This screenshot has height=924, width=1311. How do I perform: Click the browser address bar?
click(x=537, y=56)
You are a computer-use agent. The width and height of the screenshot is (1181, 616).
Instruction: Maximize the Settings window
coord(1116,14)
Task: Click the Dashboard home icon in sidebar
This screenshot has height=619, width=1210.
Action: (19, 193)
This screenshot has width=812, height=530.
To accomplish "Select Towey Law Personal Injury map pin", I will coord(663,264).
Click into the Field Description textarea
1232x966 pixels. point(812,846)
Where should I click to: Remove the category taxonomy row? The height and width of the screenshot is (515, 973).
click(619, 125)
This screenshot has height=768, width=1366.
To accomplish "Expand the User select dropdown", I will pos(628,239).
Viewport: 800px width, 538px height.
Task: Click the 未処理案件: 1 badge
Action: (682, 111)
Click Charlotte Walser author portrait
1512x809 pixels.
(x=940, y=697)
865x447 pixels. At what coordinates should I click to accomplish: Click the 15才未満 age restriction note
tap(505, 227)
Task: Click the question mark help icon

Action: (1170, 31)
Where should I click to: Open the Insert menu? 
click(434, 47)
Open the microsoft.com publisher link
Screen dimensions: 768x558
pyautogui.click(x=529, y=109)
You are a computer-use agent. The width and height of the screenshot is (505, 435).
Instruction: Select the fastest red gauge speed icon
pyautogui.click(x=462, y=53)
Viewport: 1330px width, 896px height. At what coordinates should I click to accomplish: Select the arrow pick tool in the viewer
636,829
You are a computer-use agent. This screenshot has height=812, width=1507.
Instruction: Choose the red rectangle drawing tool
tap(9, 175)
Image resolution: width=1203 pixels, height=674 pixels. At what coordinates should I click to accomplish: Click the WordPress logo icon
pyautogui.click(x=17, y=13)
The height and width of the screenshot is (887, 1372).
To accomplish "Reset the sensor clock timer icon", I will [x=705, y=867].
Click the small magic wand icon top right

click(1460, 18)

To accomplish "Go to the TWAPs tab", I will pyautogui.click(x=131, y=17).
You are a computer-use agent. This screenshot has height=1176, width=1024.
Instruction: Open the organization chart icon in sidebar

================

DIRECTIONS:
Recast the material above as a Markdown table with the columns Row and Line, numbering each non-blank line in order and leaving out blank lines.

EXPECTED ANSWER:
| Row | Line |
|---|---|
| 1 | This screenshot has height=924, width=1311. How do I perform: Click the browser address bar? |
| 2 | click(x=537, y=56) |
| 3 | You are a computer-use agent. The width and height of the screenshot is (1181, 616). |
| 4 | Instruction: Maximize the Settings window |
| 5 | coord(1116,14) |
| 6 | Task: Click the Dashboard home icon in sidebar |
| 7 | This screenshot has height=619, width=1210. |
| 8 | Action: (19, 193) |
| 9 | This screenshot has width=812, height=530. |
| 10 | To accomplish "Select Towey Law Personal Injury map pin", I will coord(663,264). |
| 11 | Click into the Field Description textarea |
| 12 | 1232x966 pixels. point(812,846) |
| 13 | Where should I click to: Remove the category taxonomy row? The height and width of the screenshot is (515, 973). |
| 14 | click(619, 125) |
| 15 | This screenshot has height=768, width=1366. |
| 16 | To accomplish "Expand the User select dropdown", I will pos(628,239). |
| 17 | Viewport: 800px width, 538px height. |
| 18 | Task: Click the 未処理案件: 1 badge |
| 19 | Action: (682, 111) |
| 20 | Click Charlotte Walser author portrait |
| 21 | 1512x809 pixels. |
| 22 | (x=940, y=697) |
| 23 | 865x447 pixels. At what coordinates should I click to accomplish: Click the 15才未満 age restriction note |
| 24 | tap(505, 227) |
| 25 | Task: Click the question mark help icon |
| 26 | Action: (1170, 31) |
| 27 | Where should I click to: Open the Insert menu?  |
| 28 | click(434, 47) |
| 29 | Open the microsoft.com publisher link |
| 30 | Screen dimensions: 768x558 |
| 31 | pyautogui.click(x=529, y=109) |
| 32 | You are a computer-use agent. The width and height of the screenshot is (505, 435). |
| 33 | Instruction: Select the fastest red gauge speed icon |
| 34 | pyautogui.click(x=462, y=53) |
| 35 | Viewport: 1330px width, 896px height. At what coordinates should I click to accomplish: Select the arrow pick tool in the viewer |
| 36 | 636,829 |
| 37 | You are a computer-use agent. This screenshot has height=812, width=1507. |
| 38 | Instruction: Choose the red rectangle drawing tool |
| 39 | tap(9, 175) |
| 40 | Image resolution: width=1203 pixels, height=674 pixels. At what coordinates should I click to accomplish: Click the WordPress logo icon |
| 41 | pyautogui.click(x=17, y=13) |
| 42 | The height and width of the screenshot is (887, 1372). |
| 43 | To accomplish "Reset the sensor clock timer icon", I will [x=705, y=867]. |
| 44 | Click the small magic wand icon top right |
| 45 | click(1460, 18) |
| 46 | To accomplish "Go to the TWAPs tab", I will pyautogui.click(x=131, y=17). |
| 47 | You are a computer-use agent. This screenshot has height=1176, width=1024. |
| 48 | Instruction: Open the organization chart icon in sidebar |